Washington fishing and hunting overseers are now recommending a 15 percent across-the-board fee hike — three times as much as they’d decided on just two weeks ago — but they also softened the hit to WDFW’s most ardent license buyers.
The move during a conference call this morning follows on the request of more than a dozen leading sportsmen and others that the Fish and Wildlife Commission reconsider its Aug. 10 decision to ask state lawmakers for just a 5 percent hike.
A letter signed by 15 of the 20 members of the agency’s Budget and Policy Advisory Group said that that wouldn’t have covered inflation since the last increase in 2011 and they also feared that it would be “frowned upon by legislators and force the department into cuts that will harm our interests and our state’s natural resources.”
Fifteen percent was the top end of the initial range of license increases that were first proposed in June.
The Fish and Wildlife Commission approved the new proposal on a voice vote of 6-1, with Don McIsaac against and Jay Holzmiller leaving the call during discussion. Earlier they also approved asking lawmakers for inflationary adjustments.
Overall for its 2019-21 budget, WDFW is requesting $60 million more to deal with a looming structural shortfall as well as enhance fishing, hunting and conservation work, with as much as two-thirds of that dependent on money coming from the General Fund, a sharp departure since the Great Recession put the onus on user fees supporting the agency.
It all still needs to be presented and passed during next year’s legislative session in Olympia and signed by the governor, but the commission set $7 and $15 caps on fishing and hunting license bundles.
For instance, the new Fish Washington package — combo license plus two-pole, Puget Sound crab and Columbia River salmon and steelhead endorsements — would rise 9.66 percent from $79.62 to $87.31 instead of $91.56 under the across-the-board 15 percent hike.
But someone who only fishes for trout in lakes would see a 13.98 percent increase and pay $4.13 more for the freshwater license that now runs $29.50,
Though no such bundle is available, a “hunting enthusiast” currently shelling out $149.80 for the deer, elk, bear, cougar + small game combo, two special permit applications and a turkey tag would pay $16.50 more, an 11.01 percent increase, according to WDFW.
A commission presentation says that the 1B option would raise $13.7 million over the next two years and that:
• All customers contribute but none in excess
• Lessens pocketbook impact to most dedicated customers
• Simple messaging about the maximum increase
Commissioners looked at several other options drummed up on short notice. Those included a phased-in, 8 to 15 percent approach; an $8 resident endorsement; and a $5 endorsement plus a 5 percent increase.
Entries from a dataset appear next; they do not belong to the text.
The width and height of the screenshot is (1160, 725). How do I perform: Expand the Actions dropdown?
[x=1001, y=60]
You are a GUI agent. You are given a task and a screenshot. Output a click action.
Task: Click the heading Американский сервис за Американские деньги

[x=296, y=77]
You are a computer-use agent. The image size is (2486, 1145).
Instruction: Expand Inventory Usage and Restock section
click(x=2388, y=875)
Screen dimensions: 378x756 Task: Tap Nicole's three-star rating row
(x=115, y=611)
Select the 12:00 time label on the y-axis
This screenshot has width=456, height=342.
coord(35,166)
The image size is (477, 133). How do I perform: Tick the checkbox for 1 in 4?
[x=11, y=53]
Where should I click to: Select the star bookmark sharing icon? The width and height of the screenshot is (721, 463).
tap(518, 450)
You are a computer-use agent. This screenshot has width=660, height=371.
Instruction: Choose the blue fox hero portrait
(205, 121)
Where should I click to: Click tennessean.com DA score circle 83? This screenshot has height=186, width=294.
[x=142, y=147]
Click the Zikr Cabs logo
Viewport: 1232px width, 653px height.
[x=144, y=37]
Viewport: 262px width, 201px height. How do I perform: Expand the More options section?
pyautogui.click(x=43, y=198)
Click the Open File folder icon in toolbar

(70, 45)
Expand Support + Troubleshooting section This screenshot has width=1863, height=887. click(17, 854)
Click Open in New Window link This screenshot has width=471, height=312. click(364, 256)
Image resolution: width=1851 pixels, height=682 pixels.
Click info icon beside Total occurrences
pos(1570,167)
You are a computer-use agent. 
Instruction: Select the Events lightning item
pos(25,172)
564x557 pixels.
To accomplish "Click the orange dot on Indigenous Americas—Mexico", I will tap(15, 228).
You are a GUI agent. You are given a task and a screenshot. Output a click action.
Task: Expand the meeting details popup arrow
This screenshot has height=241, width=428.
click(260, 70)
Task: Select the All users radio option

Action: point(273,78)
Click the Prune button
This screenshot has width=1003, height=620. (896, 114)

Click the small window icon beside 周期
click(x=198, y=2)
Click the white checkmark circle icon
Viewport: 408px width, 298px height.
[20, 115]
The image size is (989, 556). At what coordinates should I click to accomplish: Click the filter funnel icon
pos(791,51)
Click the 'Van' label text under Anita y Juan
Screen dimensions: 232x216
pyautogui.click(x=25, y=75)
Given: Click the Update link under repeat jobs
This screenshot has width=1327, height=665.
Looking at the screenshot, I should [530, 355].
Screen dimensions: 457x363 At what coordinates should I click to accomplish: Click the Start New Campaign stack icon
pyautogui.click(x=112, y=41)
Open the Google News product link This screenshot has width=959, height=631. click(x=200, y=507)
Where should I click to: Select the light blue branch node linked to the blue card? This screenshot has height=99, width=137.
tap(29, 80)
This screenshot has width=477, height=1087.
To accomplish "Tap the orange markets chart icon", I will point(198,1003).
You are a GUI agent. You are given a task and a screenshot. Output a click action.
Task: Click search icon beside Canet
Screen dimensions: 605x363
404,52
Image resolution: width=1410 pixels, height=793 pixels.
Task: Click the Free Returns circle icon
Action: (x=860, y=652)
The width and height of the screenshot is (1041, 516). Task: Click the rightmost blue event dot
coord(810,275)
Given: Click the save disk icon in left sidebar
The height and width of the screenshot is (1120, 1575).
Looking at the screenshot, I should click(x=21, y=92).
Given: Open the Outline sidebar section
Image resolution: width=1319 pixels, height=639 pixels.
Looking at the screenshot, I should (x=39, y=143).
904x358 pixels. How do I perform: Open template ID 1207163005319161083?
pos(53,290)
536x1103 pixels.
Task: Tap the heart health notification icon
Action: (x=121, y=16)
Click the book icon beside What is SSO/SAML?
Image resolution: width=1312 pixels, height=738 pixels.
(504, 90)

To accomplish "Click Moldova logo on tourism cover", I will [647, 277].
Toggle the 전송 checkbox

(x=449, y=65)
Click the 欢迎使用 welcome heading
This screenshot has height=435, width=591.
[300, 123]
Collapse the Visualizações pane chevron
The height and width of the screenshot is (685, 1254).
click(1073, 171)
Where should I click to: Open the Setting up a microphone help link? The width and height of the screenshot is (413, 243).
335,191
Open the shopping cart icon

Earlier this month members also approved asking lawmakers to make the Columbia River Salmon and Steelhead Endorsement permanent. It otherwise expires at the end of next June and supports a range of fisheries.
That the Fish and Wildlife Commission backtracked from 5 percent to 15 percent on the fee increase proposal is a sign that it must have taken the letter to heart, that a wide range of stakeholders had their back, to paraphrase one BPAG member.
Among hunter and angler representatives urging the citizen oversight panel to reconsider were Ron Garner of Puget Sound Anglers, David Cloe of the Inland Northwest Wildlife Council, Rachel Voss of the Mule Deer Foundation, Butch Smith of the Ilwaco Charter Association, and Mark Pidgeon of the Hunters Heritage Council,
Some of them were against WDFW’s previous fee hike proposal, the Wild Futures Initiative, just last year. After that failed, lawmakers provided a one-time $10 million bump that came with requirements that the agency review its management practices, perform a zero-based budget analysis and come up with a long-term funding plan. Out of that also came BPAG.
“It’s a tough call but we need to keep the department funded but want to see more money pumped into hatchery production. We do need legislature to approve general fund money and also federal funds on hatchery increases for both the orcas and us,” said PSA’s Garner.
Others members who signed include Mitch Friedman of Conservation Northwest, Jason Callahan of the timber industry’s Washington Forest Protection Association, and Greg Mueller of the Washington Trollers Association.
But there’s been far less support for an increase among rank and file deerstalkers, salmon anglers and other sportsmen for a fee hike.
Preliminary results from a survey after WDFW rolled out 12 to 15 percent increases or a one-time annual $10 surcharge said nearly half of all respondents were “very unlikely” to support one.